Source:
# # # #

The email from Amazon had an irresistible subject line: Audible for Dogs.
Yup, that’s right. The online purveyor of audio entertainment now has talking books for your pets? Well, dogs, at least.
I was going to file it under “Signs you’ve anthropomorphized your pet a bit too much,” but you have to admit it sounds fun. I mean, what sort of books might a dog want to hear? After all, Audible has books in every category. What if they had:
• Mystery: In this new thriller, “Who’s a Good Dog,” we follow K-9 police dog Rex and his pug-partner Stout as they seek to solve the mystery of their owner’s disappearance. No, wait, he’s back. Oh, great! Hooray! This is awesome. It contains 35 chapters, all of which are the same.
• Self-help: “I Know the Butt, but I Can’t Remember the Name.” Strategies for networking and team-building.
• Cooking: “Barf: The High-Value Leftover.”
• Religion: “Every First Wednesday: Meditations and lessons from the great Sky-Dog who howls once a month at 1 a.m.”
But no, that wouldn’t make sense.
Dogs wouldn’t understand any of that. Perhaps the books are just series of ultrasonic tones only dogs can hear?

# # # #

Collected material:
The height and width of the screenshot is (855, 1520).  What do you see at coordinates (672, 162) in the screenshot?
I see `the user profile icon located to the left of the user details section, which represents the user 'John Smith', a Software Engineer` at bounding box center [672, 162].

# # # #

What you are asked to do:
According to the Audible for Dogs article, how many chapters does the imagined mystery "Who's a Good Dog" have? The data above is unrelated to the Audible for Dogs article.

Completed exercise:
It has 35 chapters, all of them the same.